The bottleneck in 3D printed organ development is not so much the 3D bioprinting techniques themselves, but the culture and incubation processes employed after printing, which are not yet advanced enough to turn a bioprinted tissue structure into a fully functional organ.
How much does 3D bioprinting cost?
However, some bioprinting systems aimed at university researchers — the Regemat Bio V1 ($25,000), for example — are more affordable.
Other obstacles to commercial 3D bioprinting, beyond the machine unit cost, include the complex process of acquiring human stem cells and the extensive legal effort required to bring 3D bioprinting solutions to market.
Bioprinting regulations: FDA and beyond
In the United States, medical products and procedures are regulated by the Food and Drug Administration (FDA), whose Center for Biologics Evaluation and Research is responsible for cell and tissue-based products.

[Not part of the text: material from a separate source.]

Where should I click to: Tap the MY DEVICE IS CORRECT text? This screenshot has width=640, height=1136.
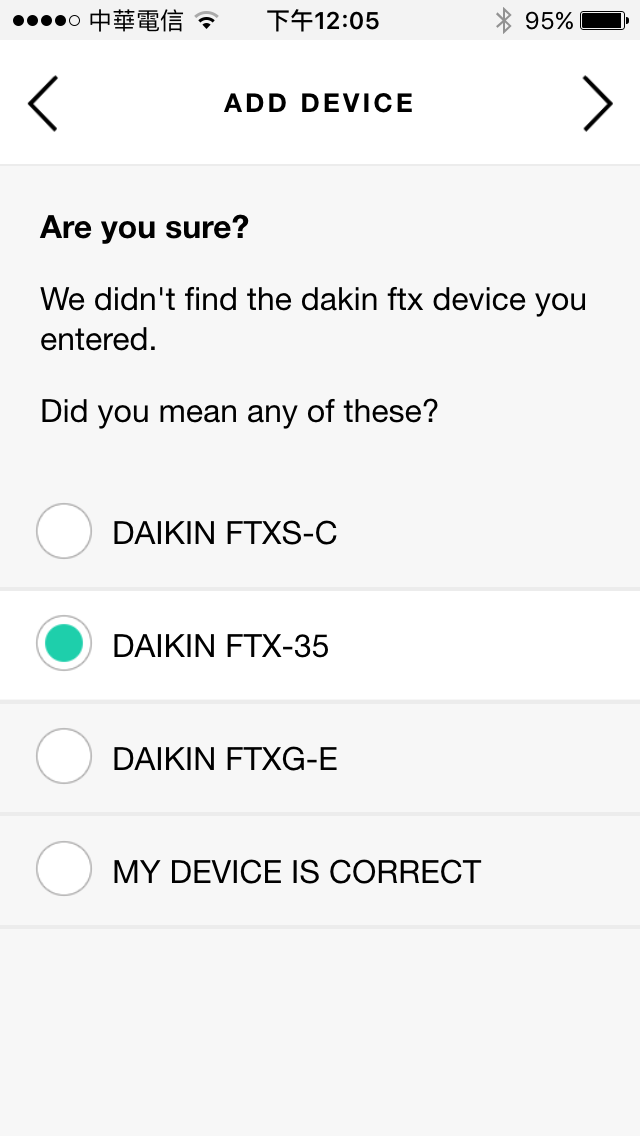pos(296,872)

When 3D bioprinted organs become marketable, their regulation will likely be assigned to this department.
At present, 3D printed organs do not easily apply to any existing FDA regulations. However, researchers have suggested they would fall under the category of biological products, which include things like therapeutic serums, vaccines, allergenic products and proteins.
Given their synthetic nature and ultimate purpose, 3D printed organs may even be classified as drugs.
Other global regulatory bodies are also in the early stages of responding to 3D bioprinting. The countries fastest to publish 3D bioprinting guidance have been Japan (Pharmaceuticals and Medical Devices Agency) and South Korea (Ministry of Food and Drug Safety), both of which offered official guidance on 3D bioprinting before the year 2016.
When a research group finally creates 3D printed artificial organs suitable for transplantation, the timeframe for testing and regulating the organs will likely be long.
3D bioprinting FAQ
Is it possible to bioprint an organ?
It is possible to bioprint structures that closely resemble human organs. They can be used for research and testing, but they are not suitable for transplantation into a human body.
What cells are used in bioprinting?
3D bioprinting has been carried out with a range of cell types. Adult stem cells can be procured by blood apheresis, bone marrow harvesting and other techniques.
What is bioink made of?
A bioink contains living cells and certain biomaterials — gelatins, alginates, fibrin, etc. — that allow the bioink to be processed by a printer.
Can ordinary 3D printers print cells?
No. 3D bioprinters generally operate at mild temperatures to preserve living cells in the bioink, whereas FDM 3D printers heat filament above 200°C.